Non è un mistero, Sinner non corrisponde allo stereotipo dell’italiano nel mondo, e l’intervista ha contribuito a ricordarci che, se il suo atteggiamento serafico è in qualche modo sorprendente per alcuni appassionati nostrani, lo è ancora di più all’estero: “È perché sono del nord Italia. La vita è un po’ diversa in Sud Tirolo… ci si sente italiani perché si è cresciuti in Italia, ma la prima lingua è il tedesco. Infatti quando a 13 anni mi sono trasferito a Bordighera, a sei ore di strada da casa mia, per allenarmi presso il circolo di Riccardo Piatti, è stata dura. Non capivo niente di quello che mi dicevano, è lì che ho realmente imparato l’italiano. Ora lo parlo abbastanza bene, ma non è ancora perfetto“.

Proprio il tema della sua apparente imperturbabilità è stato discusso approfonditamente: “È una questione di famiglia, credo. Fino all’età di 15-16 anni chiamavo sempre mia madre quando perdevo un match. Non è che piangessi o cose del genere, ma ero dispiaciuto e avevo bisogno di essere confortato. Solo che mia madre lavora nella baita dove mio padre fa il cuoco, e quindi mi rispondeva sempre: ‘Senti, non ho tempo di parlare, devo lavorare’. Per questo motivo ho dovuto imparare a gestirmi, a conoscermi e a tirarmi fuori da solo dalle situazioni complicate“.

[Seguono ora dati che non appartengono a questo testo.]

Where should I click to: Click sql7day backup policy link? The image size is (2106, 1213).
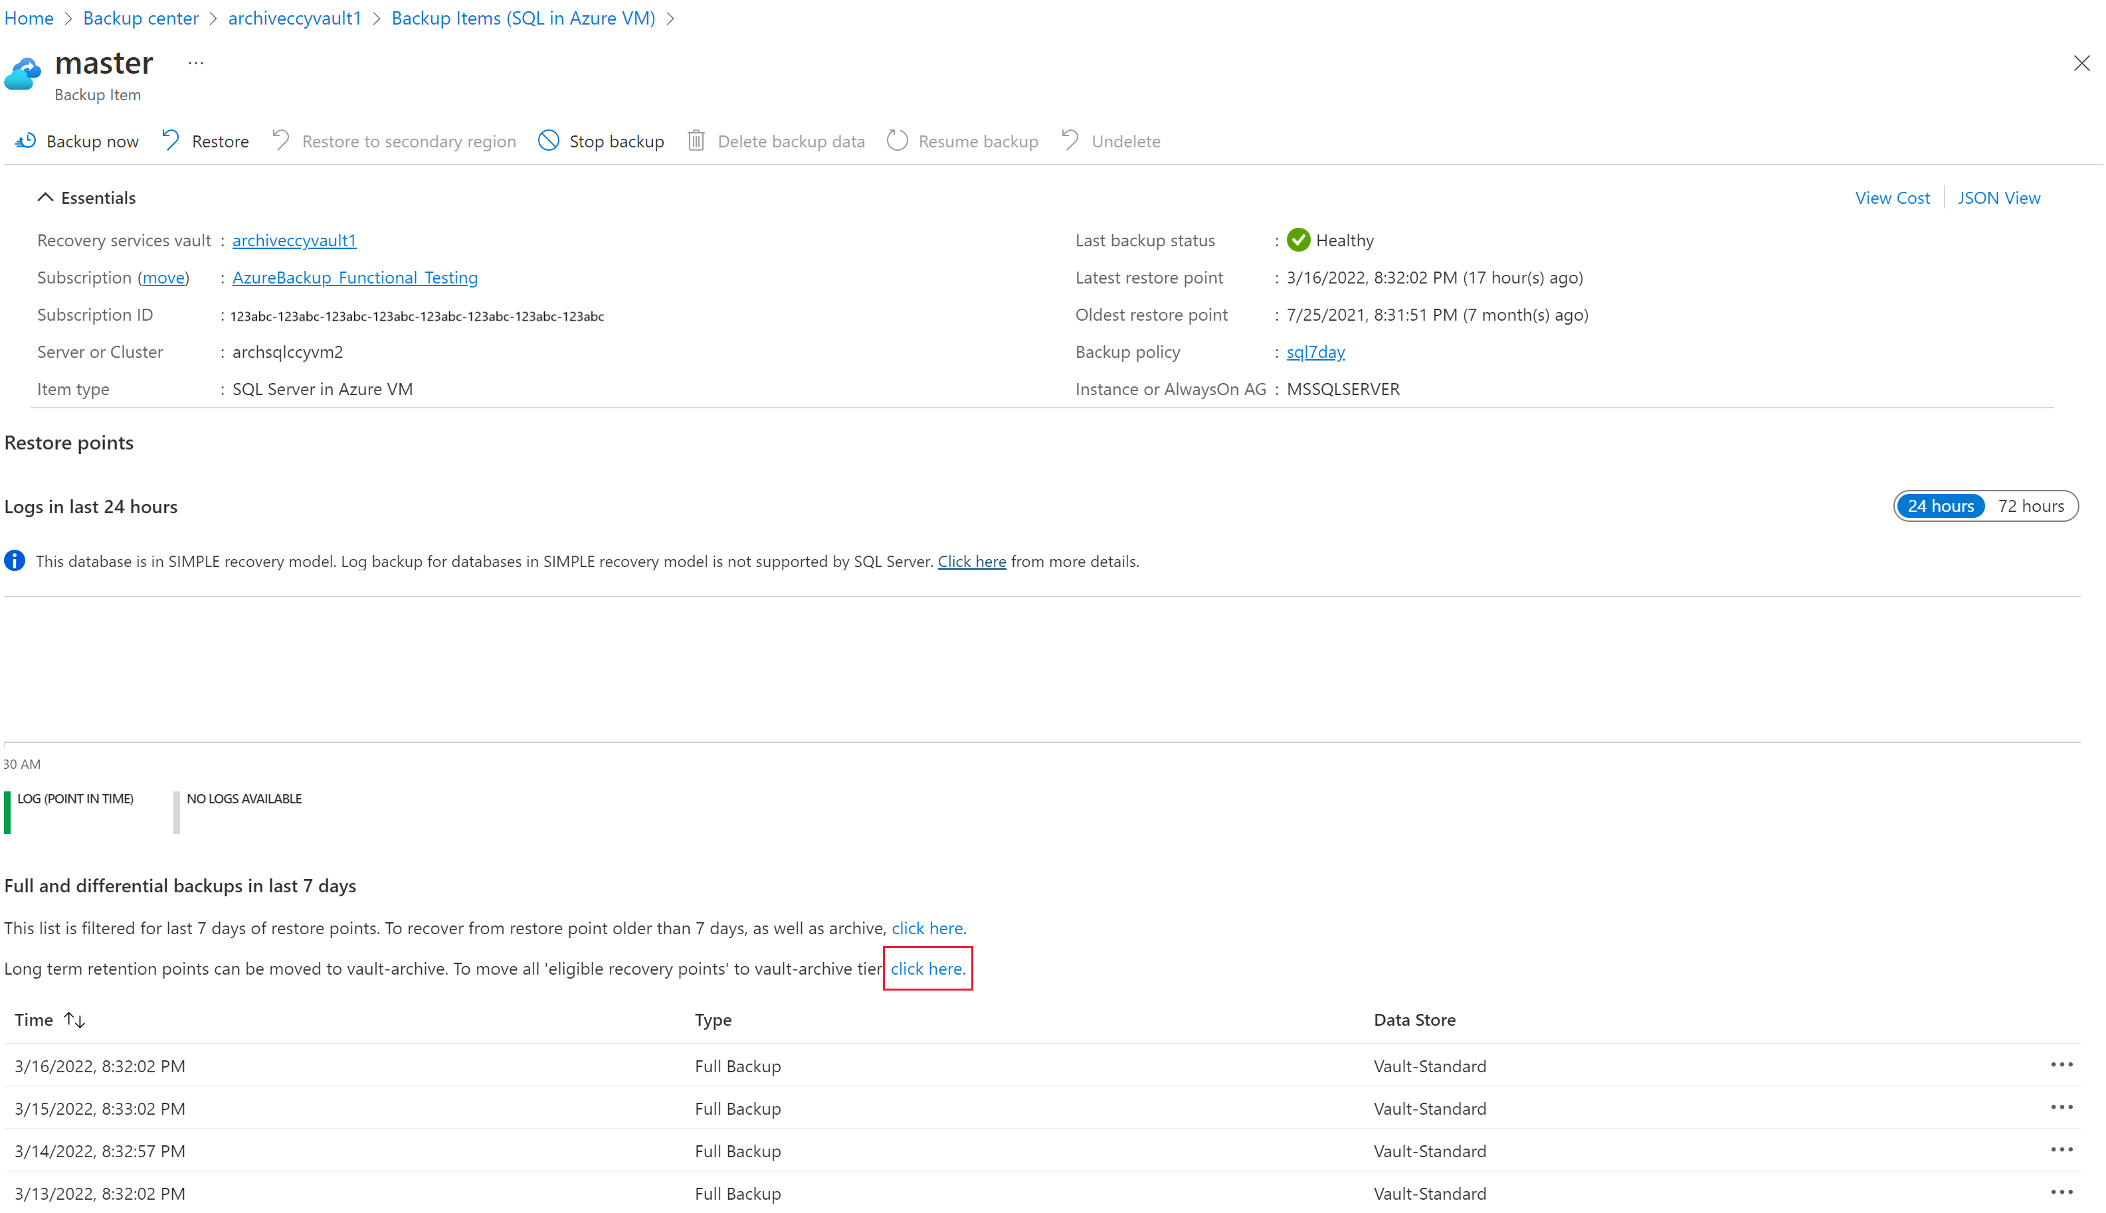(1315, 352)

Infine, anche il suo aspetto fisico non è quello tipico di un nostro compatriota, soprattutto per via dei capelli rossi, cosa che in passato ha creato più di un equivoco:Quando ero più giovane in alcuni mi chiedevano se fossi irlandese. In più, avevo i capelli lunghi fino alle spalle perché non avevo voglia di andare dal parrucchiere. Quando dicevo di essere italiano, notavo subito quanto quest’informazione stupisse le persone”.